DESCRIPTION OF THE TASK:
Return every line of the records below verbatim, with no pictures in the copy.

EXERCISE INPUT:
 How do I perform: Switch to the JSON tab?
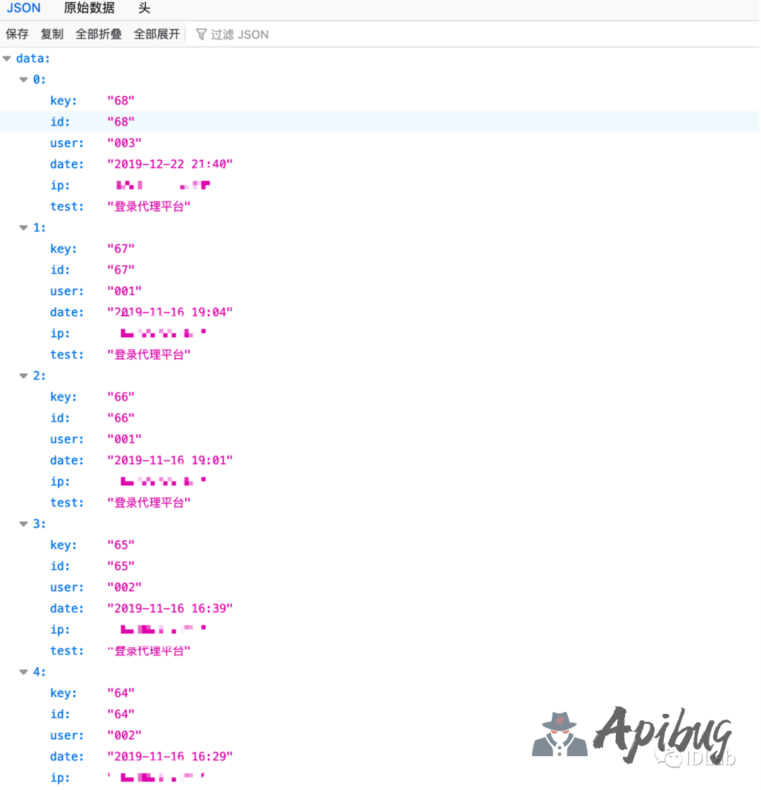(24, 8)
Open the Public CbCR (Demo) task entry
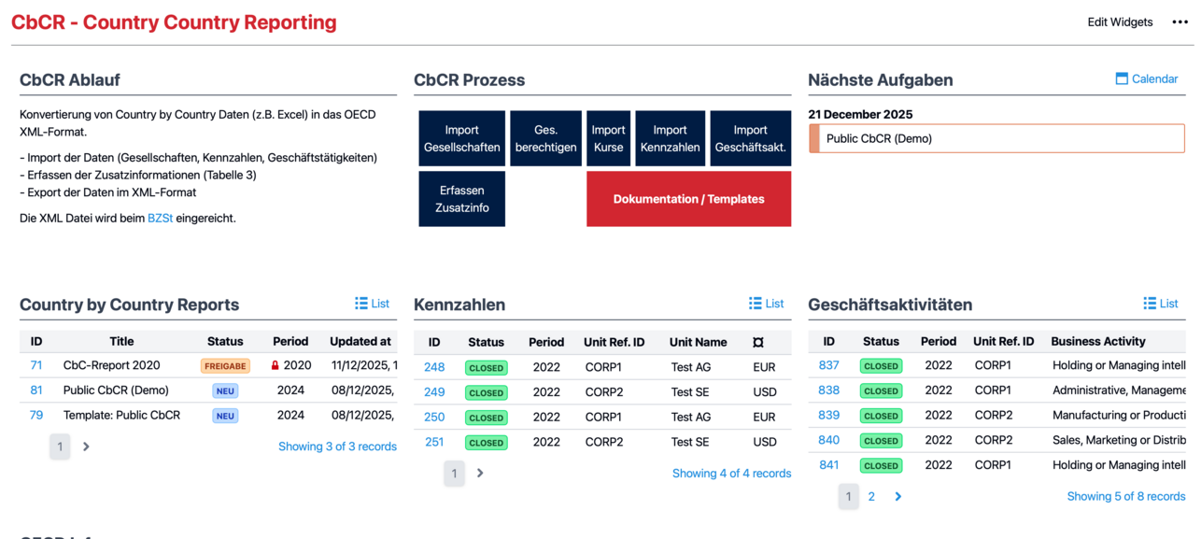Screen dimensions: 1201x539 point(996,139)
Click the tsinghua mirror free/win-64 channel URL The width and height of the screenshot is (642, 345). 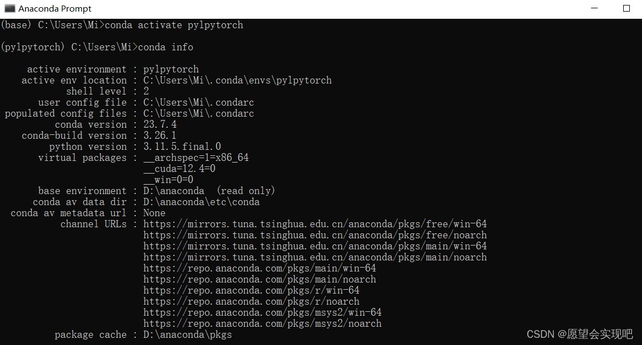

EXERCISE OUTPUT:
 How do I perform: Switch to the JSON tab?
(24, 8)
Open the Public CbCR (Demo) task entry
Screen dimensions: 1201x539 point(996,139)
Click the tsinghua mirror free/win-64 channel URL The width and height of the screenshot is (642, 345). 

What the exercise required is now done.